In order to achieve the above object, the present invention includes a guide member that guides a recording medium on which an unfixed image is formed, and the guide member is pressed against a heated fixing rotator and the fixing rotator. A guide disposed upstream of the fixing nip formed by the pressure rotator in the recording medium conveyance direction and downstream of the image transfer unit for transferring an unfixed image onto the recording medium in the recording medium conveyance direction. In the apparatus, the guide member is provided with a downstream guide member that is rotatably supported and an upstream guide member that can be coupled to and separated from the downstream guide member, and the downstream guide member and the upstream guide in a coupled state are provided. member is rotated together, allowing the posture change between the first position and the second position to the guide member, the posture change of the guide member between the first position and the second position, the guide member Abutting recording medium Is applied to the guide member, and the guide member pressed against the low-rigidity recording medium is in the first posture and pressed against the high-rigidity recording medium. The guide member is set to be in the second posture.

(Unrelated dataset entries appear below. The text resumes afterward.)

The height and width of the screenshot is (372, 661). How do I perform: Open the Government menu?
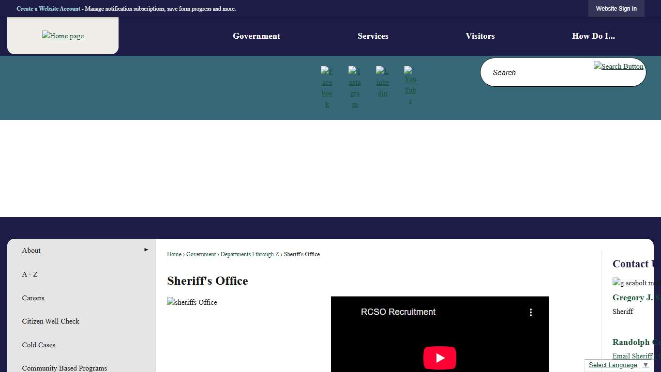click(x=256, y=36)
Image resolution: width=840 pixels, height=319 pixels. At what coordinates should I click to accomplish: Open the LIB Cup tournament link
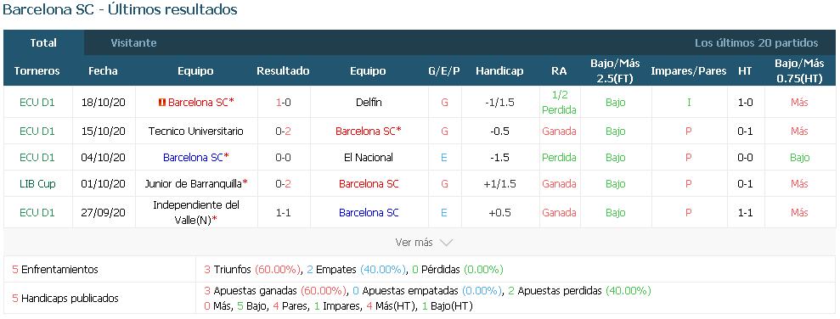click(x=37, y=183)
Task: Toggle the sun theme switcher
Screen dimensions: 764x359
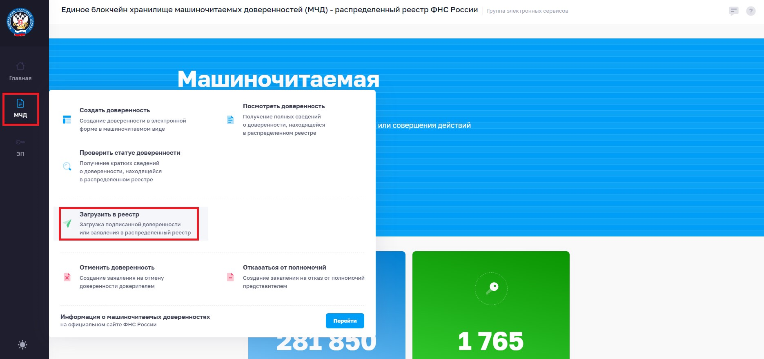Action: coord(22,345)
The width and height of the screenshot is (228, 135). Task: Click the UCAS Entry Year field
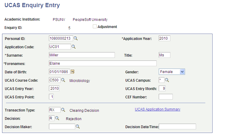pyautogui.click(x=54, y=88)
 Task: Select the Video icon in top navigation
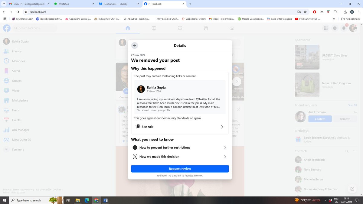154,28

  In the above configuration, when the posture of the guide member is changed, the difference in rigidity of the recording medium in contact with the guide member is used. Therefore, it is only necessary to apply an urging force for returning the guide member to the initial posture after the posture change to the posture control mechanism of the guide member. This urging force may be an urging force (for example, elastic force or gravity) that can be self-recovered without input of external power. Therefore, the attitude control mechanism of the guide member can be simplified, and the cost and size can be reduced. Further, by simplifying the posture control mechanism in this way, it is possible to easily attach or detach part or all of the guide member, and it is possible to avoid interference with the guide member when the peripheral unit is removed. As a result, it is easy to secure a removal path for the peripheral unit, and it is possible to improve the degree of design freedom and downsizing of the entire apparatus.

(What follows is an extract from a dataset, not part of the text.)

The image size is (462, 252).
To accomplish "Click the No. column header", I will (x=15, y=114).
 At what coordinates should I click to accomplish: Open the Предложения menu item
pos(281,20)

  According to the present invention, a compact guide device can be provided at low cost. In addition, it is possible to improve the degree of freedom of design of the entire image forming apparatus and to reduce the size.

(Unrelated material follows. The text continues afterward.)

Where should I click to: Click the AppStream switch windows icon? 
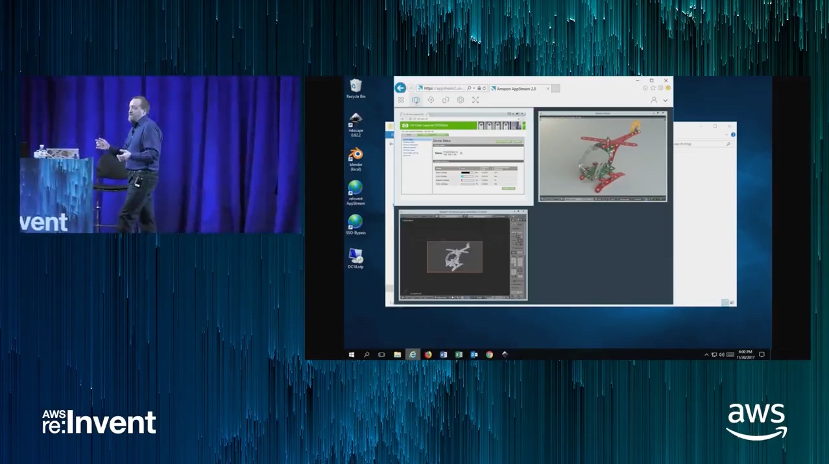tap(416, 100)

1 is a cross-sectional view illustrating an image forming apparatus according to an embodiment of the present invention. 1 is a side view illustrating a schematic configuration of a guide device and a fixing device according to an embodiment of the present invention. It is a side view which shows the other state of the guide apparatus shown in FIG. It is a side view which shows schematic structure at the time of the maintenance of the guide apparatus shown in FIG. It is a side view which shows schematic structure of the guide apparatus used for the conventional fixing device. It is a side view which shows the other state of the guide apparatus shown in FIG.

  Hereinafter, the present invention will be described with reference to the accompanying drawings. FIG. 1 is a cross-sectional view of an image forming apparatus according to an embodiment of the present invention.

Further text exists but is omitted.